### [REQUIREMENT]
Go over the listing below line by line, and return each one holding the string "computer".

### [MATERIAL PROVIDED]
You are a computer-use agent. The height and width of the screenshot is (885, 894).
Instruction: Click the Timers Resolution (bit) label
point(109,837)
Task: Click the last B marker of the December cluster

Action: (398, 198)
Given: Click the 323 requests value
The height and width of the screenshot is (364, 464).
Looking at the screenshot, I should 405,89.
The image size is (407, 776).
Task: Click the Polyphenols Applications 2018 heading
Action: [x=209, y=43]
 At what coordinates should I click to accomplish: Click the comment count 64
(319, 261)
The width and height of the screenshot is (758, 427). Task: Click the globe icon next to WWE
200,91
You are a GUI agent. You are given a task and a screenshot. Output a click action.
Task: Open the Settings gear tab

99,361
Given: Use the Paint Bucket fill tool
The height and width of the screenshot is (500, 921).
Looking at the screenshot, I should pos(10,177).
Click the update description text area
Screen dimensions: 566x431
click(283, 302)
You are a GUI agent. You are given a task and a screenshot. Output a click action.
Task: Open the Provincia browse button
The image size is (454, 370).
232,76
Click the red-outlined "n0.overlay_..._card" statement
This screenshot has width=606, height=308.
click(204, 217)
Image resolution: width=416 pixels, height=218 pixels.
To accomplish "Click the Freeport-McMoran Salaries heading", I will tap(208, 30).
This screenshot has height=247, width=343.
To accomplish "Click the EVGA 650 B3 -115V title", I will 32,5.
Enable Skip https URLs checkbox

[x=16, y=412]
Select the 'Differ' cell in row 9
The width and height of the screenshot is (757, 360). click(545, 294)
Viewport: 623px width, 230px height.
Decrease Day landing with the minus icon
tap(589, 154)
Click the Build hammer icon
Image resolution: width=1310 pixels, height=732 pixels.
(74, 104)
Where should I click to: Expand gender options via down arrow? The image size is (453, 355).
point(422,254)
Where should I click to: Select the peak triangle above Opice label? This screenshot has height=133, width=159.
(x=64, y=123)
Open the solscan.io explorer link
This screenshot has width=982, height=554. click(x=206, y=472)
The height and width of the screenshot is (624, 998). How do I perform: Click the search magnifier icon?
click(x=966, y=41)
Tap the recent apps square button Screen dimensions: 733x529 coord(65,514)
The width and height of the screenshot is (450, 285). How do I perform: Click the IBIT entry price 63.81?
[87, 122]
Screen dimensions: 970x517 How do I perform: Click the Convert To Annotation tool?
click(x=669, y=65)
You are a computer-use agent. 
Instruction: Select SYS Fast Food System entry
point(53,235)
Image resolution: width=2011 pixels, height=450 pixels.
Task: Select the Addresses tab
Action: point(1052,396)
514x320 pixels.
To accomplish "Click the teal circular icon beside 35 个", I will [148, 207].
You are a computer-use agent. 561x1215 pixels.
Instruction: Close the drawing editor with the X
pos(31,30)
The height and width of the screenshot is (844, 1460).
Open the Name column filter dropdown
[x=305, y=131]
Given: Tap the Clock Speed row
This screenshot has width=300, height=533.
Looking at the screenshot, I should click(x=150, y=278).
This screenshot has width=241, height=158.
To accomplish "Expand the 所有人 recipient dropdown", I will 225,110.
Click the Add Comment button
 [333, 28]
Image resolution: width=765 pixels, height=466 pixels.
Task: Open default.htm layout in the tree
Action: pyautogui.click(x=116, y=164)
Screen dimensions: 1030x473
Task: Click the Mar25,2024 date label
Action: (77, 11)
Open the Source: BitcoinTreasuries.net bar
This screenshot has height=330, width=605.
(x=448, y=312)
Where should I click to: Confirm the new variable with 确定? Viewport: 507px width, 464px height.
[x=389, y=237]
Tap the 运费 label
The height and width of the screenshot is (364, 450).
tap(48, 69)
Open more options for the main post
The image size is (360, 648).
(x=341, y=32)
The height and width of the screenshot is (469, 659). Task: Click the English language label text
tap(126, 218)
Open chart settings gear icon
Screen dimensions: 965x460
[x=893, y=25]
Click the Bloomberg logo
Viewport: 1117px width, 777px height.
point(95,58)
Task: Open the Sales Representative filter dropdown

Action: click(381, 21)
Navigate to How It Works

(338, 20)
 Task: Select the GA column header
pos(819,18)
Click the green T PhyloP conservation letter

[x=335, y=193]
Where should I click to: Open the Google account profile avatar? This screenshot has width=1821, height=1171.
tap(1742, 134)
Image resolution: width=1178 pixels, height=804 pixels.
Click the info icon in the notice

### [RESPONSE FOR THIS EXERCISE]
You are a computer-use agent. The height and width of the screenshot is (885, 894).
You are a computer-use agent. 
You are a computer-use agent. 561x1215 pixels.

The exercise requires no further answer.